— GIVEN RECORDS —
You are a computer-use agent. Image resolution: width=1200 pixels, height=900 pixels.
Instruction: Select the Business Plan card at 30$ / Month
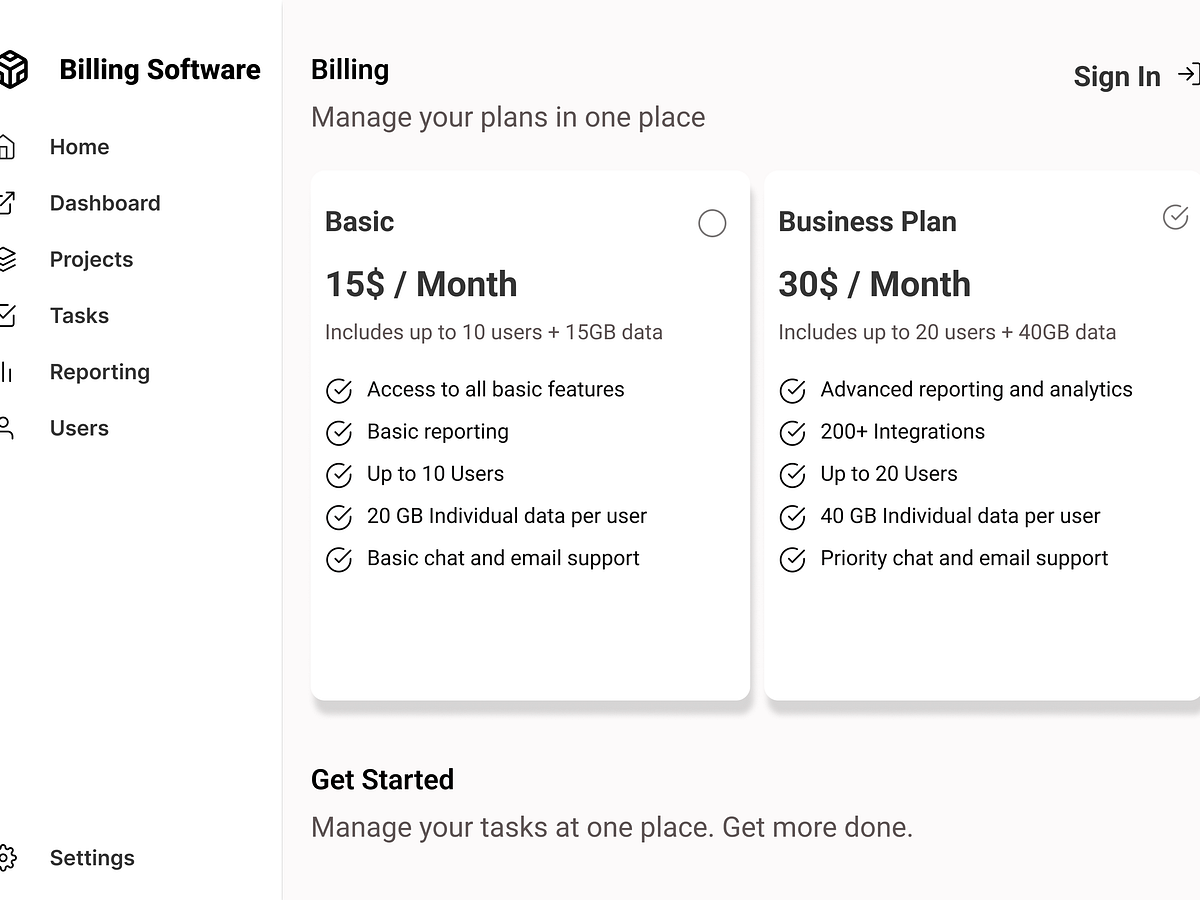coord(982,436)
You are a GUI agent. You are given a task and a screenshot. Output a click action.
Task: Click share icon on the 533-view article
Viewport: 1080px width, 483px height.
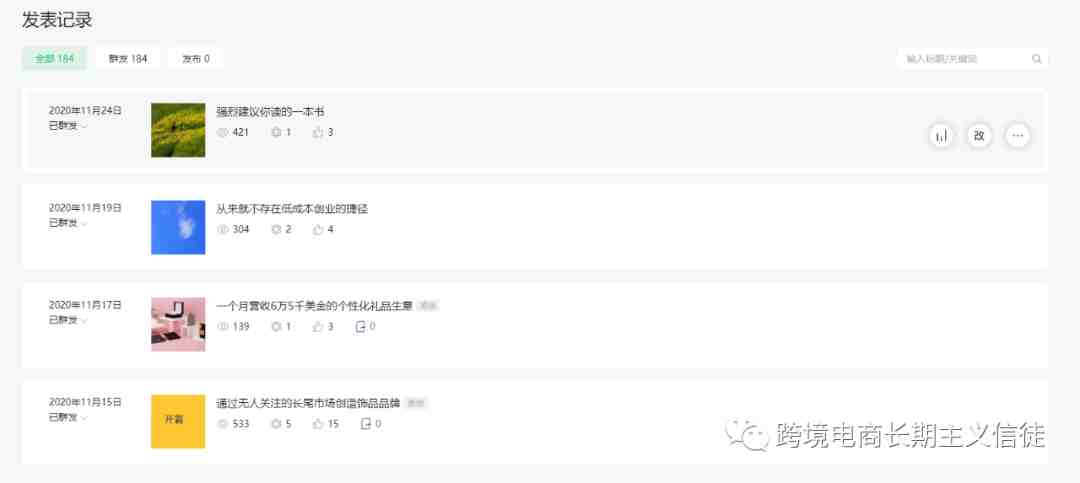(x=366, y=424)
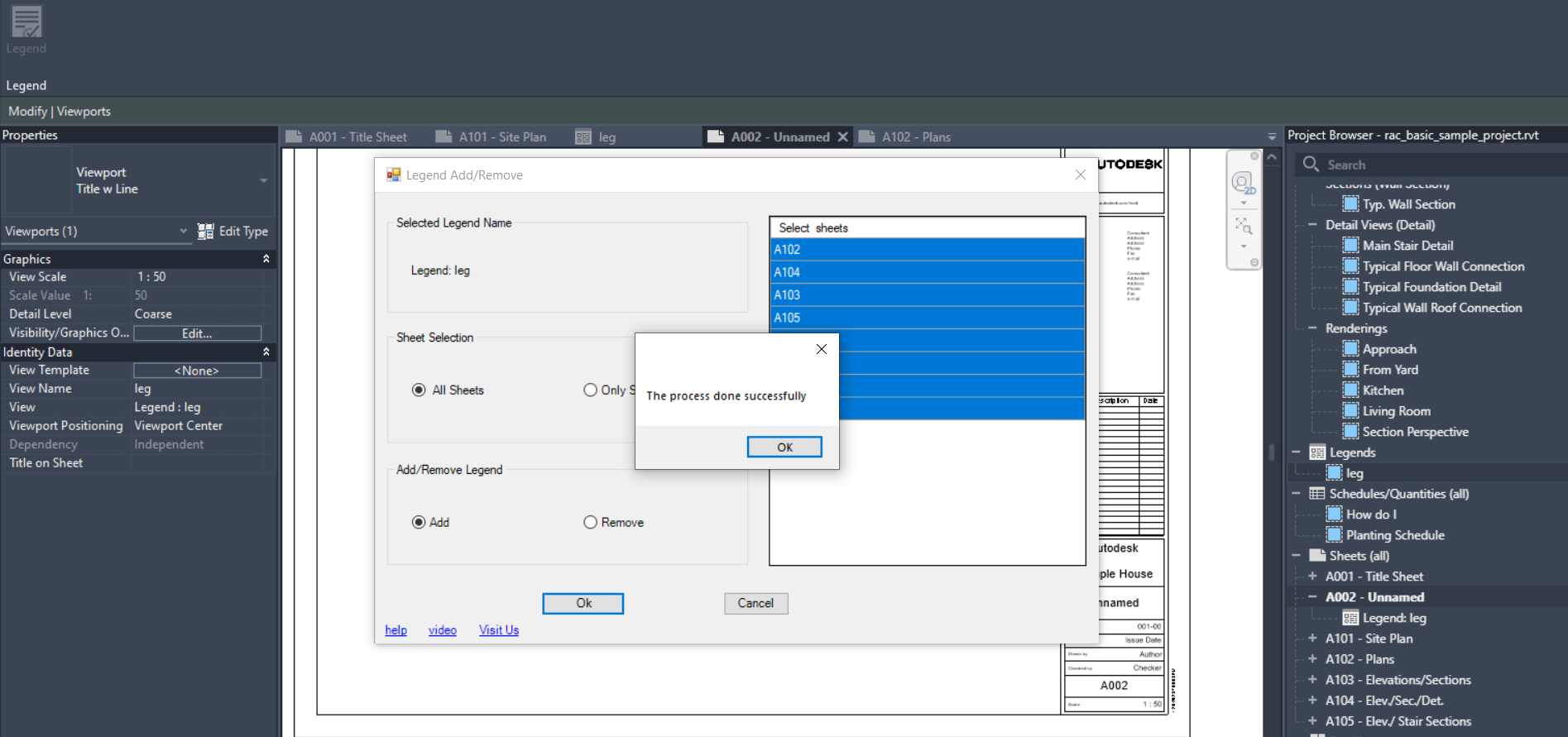Select the Add radio button
Image resolution: width=1568 pixels, height=737 pixels.
pos(419,523)
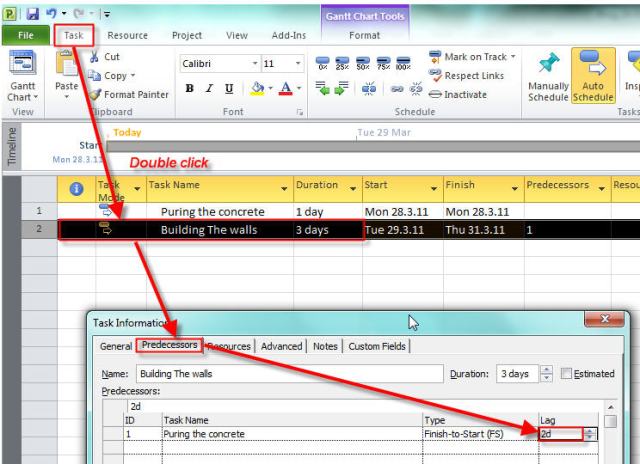Toggle Bold text formatting
Viewport: 640px width, 464px height.
(x=190, y=90)
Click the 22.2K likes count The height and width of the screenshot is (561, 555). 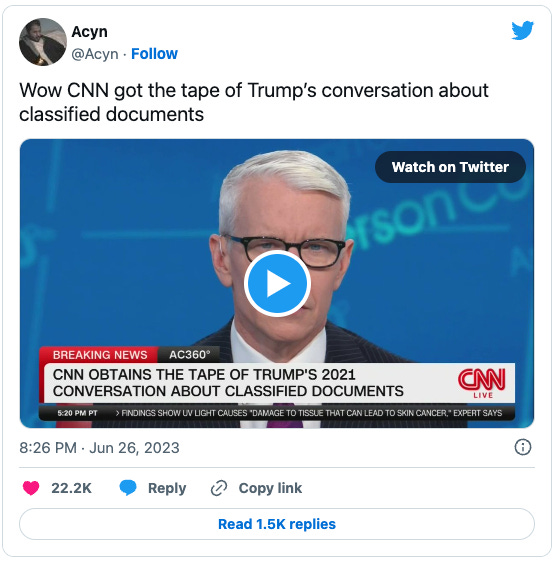(x=71, y=488)
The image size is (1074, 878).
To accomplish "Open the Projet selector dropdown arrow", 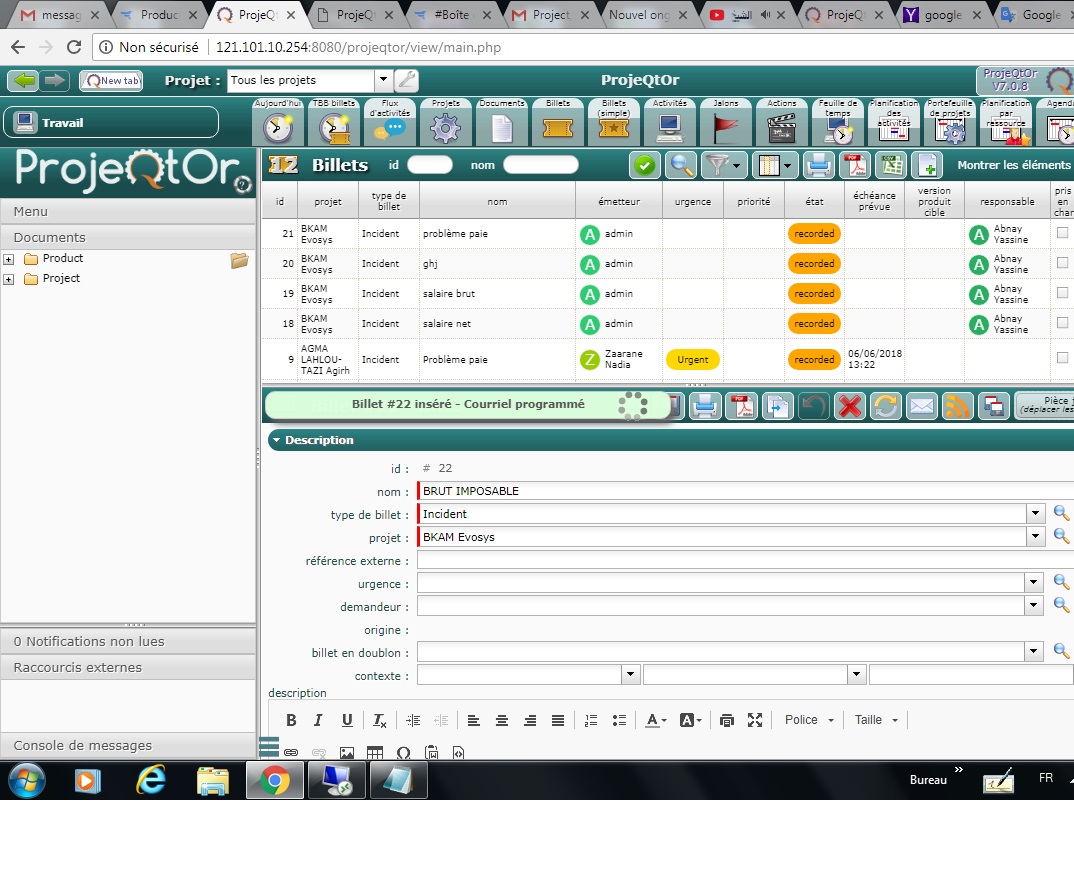I will [383, 81].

— WHAT TO PRODUCE —
Among the entries above, take the line with "Instruction: Select the", the line with "Task: Click share", and all the lines between them, and restate them word for word without pictures.

— ANSWER SECTION —
Instruction: Select the Business Plan card at 30$ / Month
coord(982,436)
You are a GUI agent. You are given a task and a screenshot. Output a click action.
Task: Click share icon on the 533-view article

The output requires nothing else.